More to come in part nine. And I'll be confessing the other secret, to my shame, of designing a great magic system in parts ten and eleven.


James McNeill said...

Positional gameplay is, indeed, one of the main strengths of the Roguelike genre. I think you're completely on the right track with designing each spell to interact with the shape of the environment in a distinct way.

Hillwaaa said...

The only redeeming feature for elemental damage that I would note is that it would be useful, IMHO if the following two features are also enforced:

1) The spellcaster is able to choose when they memorize the spell, the elemental damage type.

2) Gameplay does NOT support resting whenever you feel like it just so that you get your full spell set back.

That way, if you were heading up into the mountains to clear out a cave full of frost giants (or whatever) you may memorize a bunch of fire based spells, so use the magic missile as fire-missile etc. However, if the frost giants have pulled a quick one on you, and convinced a few of their volcano-dwelling fire giant cousins to join with them, you may be in a little trouble, as all your fire spells will be less effective.

This is where point (2) is a big requirement. If you could then walk back outside the cave, and 5 metres from the entrance setup camp and re-memorize your spells to a different elemental type, like you can in so many of the D&D based games out there, the gameplay falls to pieces and your choice of spells has no impact, as you can change them at will.

If you were however, constantly harried by the giants who threw boulders at you, forcing you to retreat to a safe distance (or potentially back to town if you had killed some before fleeing) then that would be a much more 'realistic' experience. Once back to town you can re-fit, and try again.

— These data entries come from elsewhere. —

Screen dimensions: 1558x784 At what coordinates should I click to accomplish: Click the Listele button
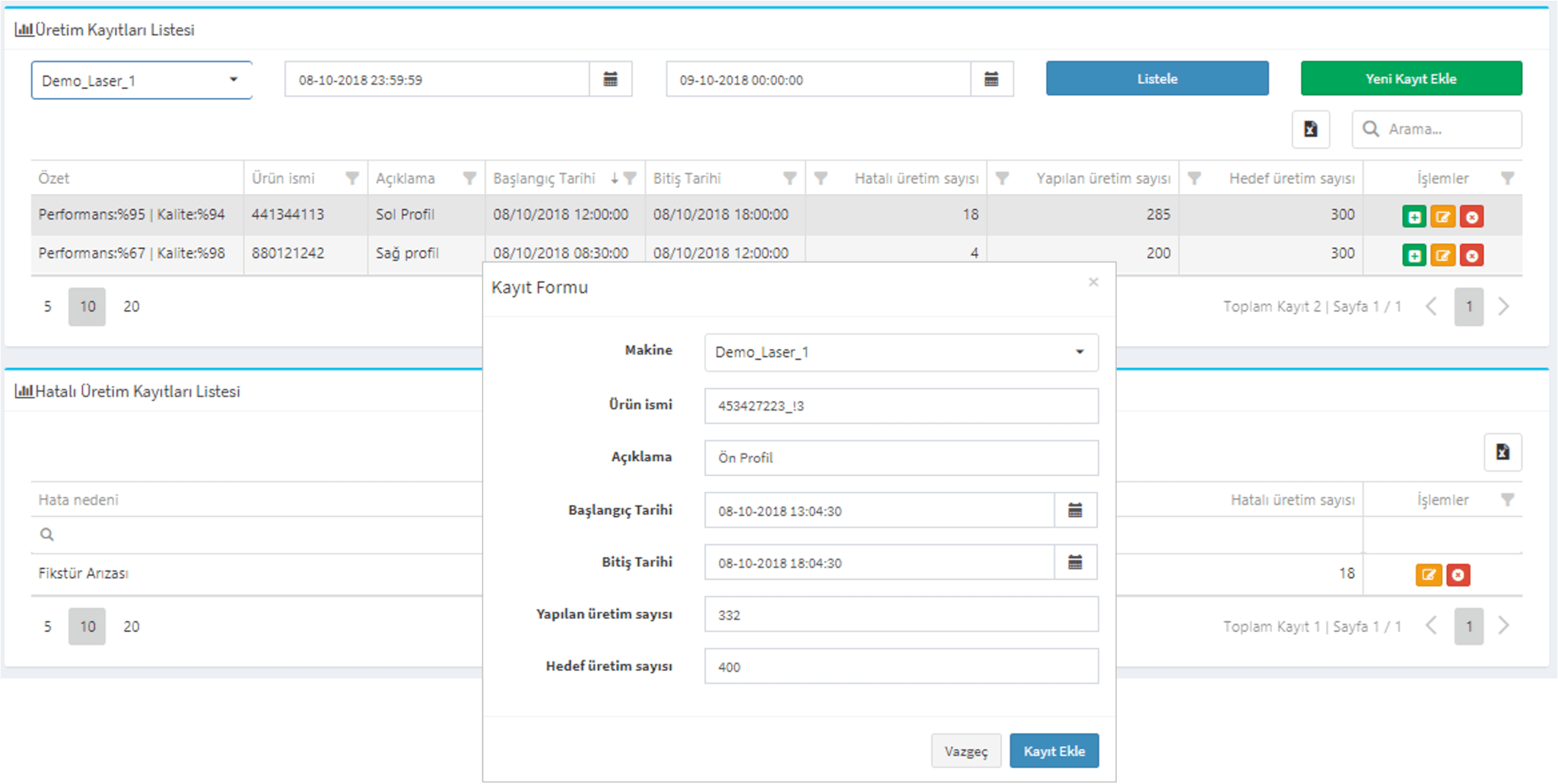point(1157,79)
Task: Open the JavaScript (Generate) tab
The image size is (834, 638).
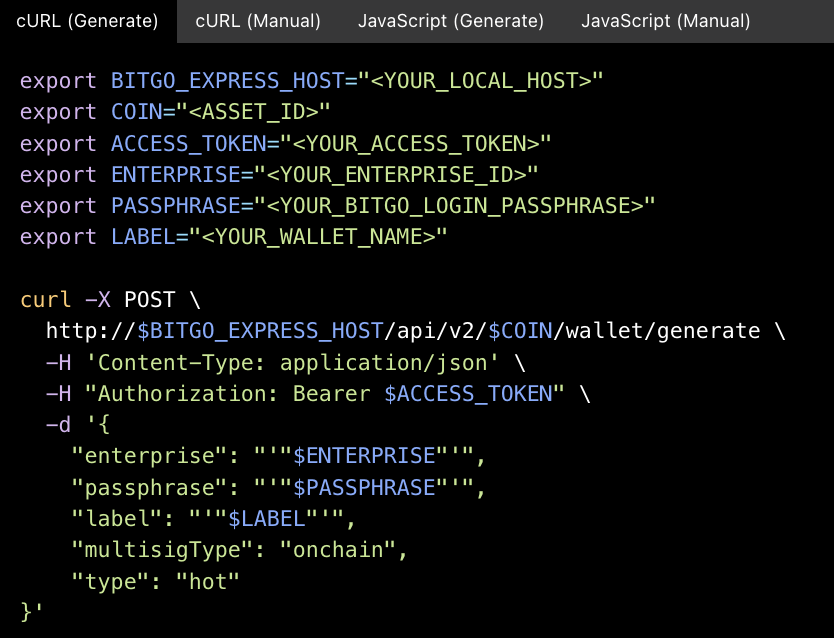Action: click(450, 20)
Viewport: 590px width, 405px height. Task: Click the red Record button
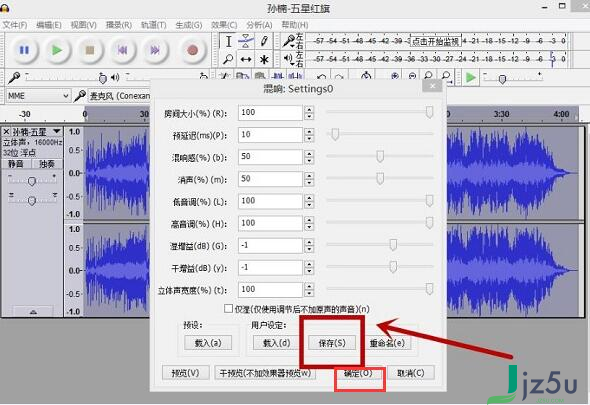(x=192, y=50)
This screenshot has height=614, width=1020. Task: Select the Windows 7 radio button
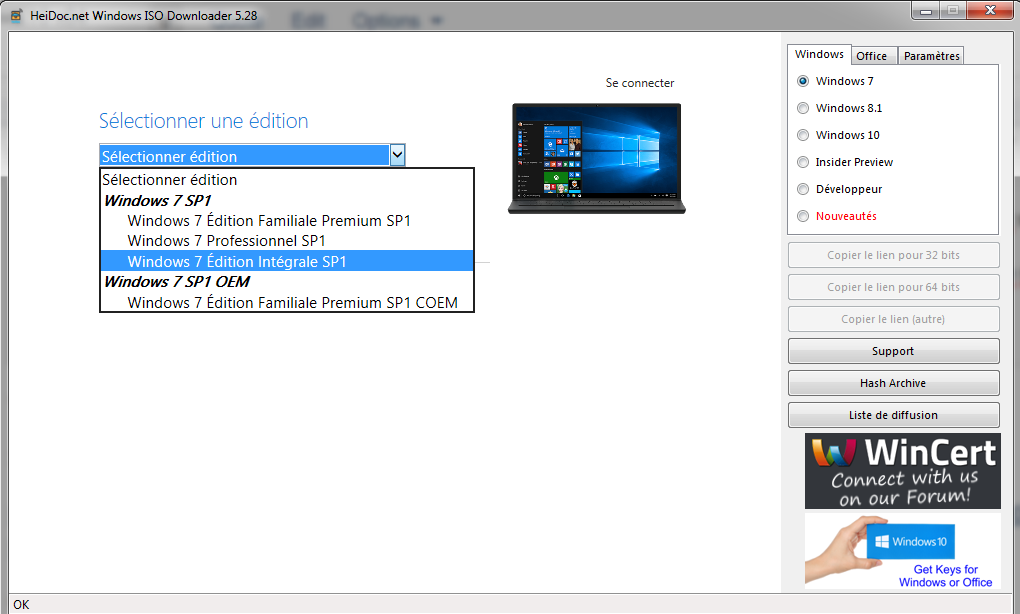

Not sure where I'm going with all of that, really, just thought it would be an interesting way of implementing elemental damage for those that like it.

Nick said...

This is an excellent summary of the issue, and my personal favourite of the series so far. It's going to be very helpful for me when I update the mage spells for the next version of FAangband.

Soyweiser said...

A thing which always bothers me about fireballs (apart from the sometimes lack of friendly fire, some games do have this) is that the ball never really fills all the space, it does not react like a real explosion.

Say you have a 3x3 fireball in a simple corridor. Then in most games you only affect 3 squares, and the other 6 are wasted. I would like fireballs to bounce of the walls and fill up the corridor with fire. Perhaps even letting the blocked fire bounce back (so the central square is hit 3 times instead of once).

This would make the fire act more like a realistic explosion, and would make it much much more dangerous in closed spaces. (So it should be powered down a bit for this occasion). Which means you would be more likely to use it in closed spaces against powerful monsters. This makes the use of such spells more tactical.

(Of course, dnd has done away with the fireball=explosion mechanic. In dnd it is just a sudden occurance of flames, not an explosion. But I always thought they did this because otherwise the spell would become even more powerful).

KingMob said...

4th ed. D&D magic missile is an attack which targets one target's reflex defense. It does not work automatically; you have to succeed on an attack roll.

Jotaf said...

Soyweiser is right, but if an explosion simply fills up volumes it wouldn't be that effective against tough enemies in closed spaces; it would simply spread more.

Maybe the best way would be a combination of two effects: the explosion spreads out, but when one of those tiles has walls all around then the damage is greater.

To stop this from becoming an insta-kill on corridors, some of the volume of the explosion should be lost at that point, and of course the damage bonus must be a sensible quantity.

Actually this would be more properly implemented with a simulation of pressure and damage depending on that, but that would be overkill :)

Soyweiser said...

The old pnprpg shadowrun (raise hands if you know it) had some interesting explosion mechanics (iirc), an explosion gave shockwaves and bounced these shockwaves of walls (each bounce reduced the power of the attack). So if you where in a corridor the explosion would hit the sides again and again, and each time the shockwave crossed the central explosion square it would also do more damage there. So if you where in a close space you would get hit by a much stronger force.

for example, you are only standing against a wall, a str 10 grenade explodes under you, you get hit by the initial str 10 blast. The blast bounces against the wall (becomes str 9) comes back to your square (becomes str 8) and you are hit for another str 8 attack. If you add explosions together you would be hit by a str 18 attack. (In a hallway of size one, it would be str 50).

This was horribly effective. Grenades in close spaces killed almost everything. (Or blew out the walls).

I'm thinking of implementing such a system in my rl. each square traveled or each bounce reduces the strength of the shockwave, but adds to the damage done to the square.

Of course the size of the explosion, and the type of damage it will do are all to be determined. (I think the explosion should have a strength and a damage dice, for each point of str a square was hit, it has the potential to do one damage dice damage).